→ **YOUR TASK**: Only certain lines below are wanted: those starting at the line containing "The image size is (830, 564)." and ending at the line containing "Screen dimensions: 620x540", both included, each retyped exactly.

+++ THE DATA +++

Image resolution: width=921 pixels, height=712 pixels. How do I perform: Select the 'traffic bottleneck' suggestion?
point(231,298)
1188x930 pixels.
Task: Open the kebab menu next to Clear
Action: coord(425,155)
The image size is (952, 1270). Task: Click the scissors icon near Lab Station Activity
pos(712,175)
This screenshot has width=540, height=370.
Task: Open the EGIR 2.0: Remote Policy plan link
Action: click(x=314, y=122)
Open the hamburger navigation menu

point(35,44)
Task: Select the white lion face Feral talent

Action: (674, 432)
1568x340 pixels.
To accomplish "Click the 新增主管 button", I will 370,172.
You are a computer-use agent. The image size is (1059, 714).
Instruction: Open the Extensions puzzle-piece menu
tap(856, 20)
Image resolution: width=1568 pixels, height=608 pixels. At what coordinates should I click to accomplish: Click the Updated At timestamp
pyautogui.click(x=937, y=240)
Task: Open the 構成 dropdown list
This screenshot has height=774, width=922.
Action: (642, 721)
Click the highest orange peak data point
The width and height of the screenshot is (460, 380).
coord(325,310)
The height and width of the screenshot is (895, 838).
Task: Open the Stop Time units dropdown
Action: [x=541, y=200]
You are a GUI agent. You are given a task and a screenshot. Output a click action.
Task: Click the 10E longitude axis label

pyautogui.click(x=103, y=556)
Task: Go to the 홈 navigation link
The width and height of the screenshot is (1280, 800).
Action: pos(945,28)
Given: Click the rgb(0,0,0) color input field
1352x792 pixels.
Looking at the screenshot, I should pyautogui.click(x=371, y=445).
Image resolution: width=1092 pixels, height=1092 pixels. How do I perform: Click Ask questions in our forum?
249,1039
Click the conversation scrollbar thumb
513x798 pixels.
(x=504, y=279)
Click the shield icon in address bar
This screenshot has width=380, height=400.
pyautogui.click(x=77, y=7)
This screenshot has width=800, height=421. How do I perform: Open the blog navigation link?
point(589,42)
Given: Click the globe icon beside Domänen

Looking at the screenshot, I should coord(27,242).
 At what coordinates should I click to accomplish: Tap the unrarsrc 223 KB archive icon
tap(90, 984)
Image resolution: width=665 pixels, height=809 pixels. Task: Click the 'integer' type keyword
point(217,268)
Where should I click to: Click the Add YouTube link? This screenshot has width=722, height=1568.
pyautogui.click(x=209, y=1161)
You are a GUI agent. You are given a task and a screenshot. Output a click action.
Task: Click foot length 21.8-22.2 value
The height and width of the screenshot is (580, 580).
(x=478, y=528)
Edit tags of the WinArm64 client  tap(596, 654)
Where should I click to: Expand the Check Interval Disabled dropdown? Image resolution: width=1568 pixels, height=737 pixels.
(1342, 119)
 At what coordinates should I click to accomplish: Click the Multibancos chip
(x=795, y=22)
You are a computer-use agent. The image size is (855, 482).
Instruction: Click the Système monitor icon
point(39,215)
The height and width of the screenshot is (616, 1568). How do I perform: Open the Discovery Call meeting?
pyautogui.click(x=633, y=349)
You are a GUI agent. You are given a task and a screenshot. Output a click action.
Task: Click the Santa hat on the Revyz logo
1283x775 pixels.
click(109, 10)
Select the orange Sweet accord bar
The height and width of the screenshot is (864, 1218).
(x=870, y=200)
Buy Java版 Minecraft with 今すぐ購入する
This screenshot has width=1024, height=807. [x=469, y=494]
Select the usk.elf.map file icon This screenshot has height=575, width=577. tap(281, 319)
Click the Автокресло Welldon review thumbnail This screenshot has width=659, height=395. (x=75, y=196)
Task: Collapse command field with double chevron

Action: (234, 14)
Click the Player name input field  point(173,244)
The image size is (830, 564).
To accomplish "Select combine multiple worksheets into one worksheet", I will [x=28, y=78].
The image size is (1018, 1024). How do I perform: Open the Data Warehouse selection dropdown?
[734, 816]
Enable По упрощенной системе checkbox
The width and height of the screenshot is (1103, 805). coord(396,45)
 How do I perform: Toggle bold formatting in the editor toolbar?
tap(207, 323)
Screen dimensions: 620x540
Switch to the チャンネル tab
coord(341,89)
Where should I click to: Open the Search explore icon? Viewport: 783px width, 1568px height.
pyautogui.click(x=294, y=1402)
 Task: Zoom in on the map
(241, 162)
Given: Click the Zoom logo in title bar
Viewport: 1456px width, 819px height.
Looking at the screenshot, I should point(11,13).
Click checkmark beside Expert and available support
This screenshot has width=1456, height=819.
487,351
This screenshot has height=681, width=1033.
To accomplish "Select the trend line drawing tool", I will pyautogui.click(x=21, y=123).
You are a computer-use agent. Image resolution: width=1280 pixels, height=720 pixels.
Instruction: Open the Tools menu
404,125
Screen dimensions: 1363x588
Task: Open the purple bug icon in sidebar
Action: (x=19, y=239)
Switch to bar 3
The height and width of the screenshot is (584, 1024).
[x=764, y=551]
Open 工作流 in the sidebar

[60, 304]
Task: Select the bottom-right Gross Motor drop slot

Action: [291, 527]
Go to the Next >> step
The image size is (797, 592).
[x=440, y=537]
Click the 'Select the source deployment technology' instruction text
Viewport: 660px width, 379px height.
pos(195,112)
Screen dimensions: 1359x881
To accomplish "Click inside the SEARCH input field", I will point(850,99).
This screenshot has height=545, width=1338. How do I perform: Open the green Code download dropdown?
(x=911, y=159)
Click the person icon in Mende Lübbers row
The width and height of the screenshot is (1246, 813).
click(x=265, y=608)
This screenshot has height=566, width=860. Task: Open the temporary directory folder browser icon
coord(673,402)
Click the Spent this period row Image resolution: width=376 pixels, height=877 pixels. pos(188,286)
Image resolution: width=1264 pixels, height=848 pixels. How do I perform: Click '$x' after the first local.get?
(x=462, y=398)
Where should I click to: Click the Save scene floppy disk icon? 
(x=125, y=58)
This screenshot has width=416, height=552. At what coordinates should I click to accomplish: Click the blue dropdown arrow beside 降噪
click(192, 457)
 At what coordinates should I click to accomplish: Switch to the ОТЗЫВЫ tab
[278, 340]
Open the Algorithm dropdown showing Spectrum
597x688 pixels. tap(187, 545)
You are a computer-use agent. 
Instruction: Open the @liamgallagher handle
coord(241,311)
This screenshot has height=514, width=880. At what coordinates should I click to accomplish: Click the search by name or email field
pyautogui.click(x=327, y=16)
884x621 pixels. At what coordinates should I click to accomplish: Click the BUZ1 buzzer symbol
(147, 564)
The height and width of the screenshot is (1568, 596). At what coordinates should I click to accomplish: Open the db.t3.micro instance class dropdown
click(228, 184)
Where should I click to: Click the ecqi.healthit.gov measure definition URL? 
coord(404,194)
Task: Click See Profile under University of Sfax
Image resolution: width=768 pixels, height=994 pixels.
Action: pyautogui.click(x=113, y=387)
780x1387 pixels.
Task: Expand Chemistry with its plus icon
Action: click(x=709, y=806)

+++

→ **TASK SOLUTION**:
The image size is (830, 564).
To accomplish "Select combine multiple worksheets into one worksheet", I will [x=28, y=78].
The image size is (1018, 1024). How do I perform: Open the Data Warehouse selection dropdown?
[734, 816]
Enable По упрощенной системе checkbox
The width and height of the screenshot is (1103, 805). coord(396,45)
 How do I perform: Toggle bold formatting in the editor toolbar?
tap(207, 323)
Screen dimensions: 620x540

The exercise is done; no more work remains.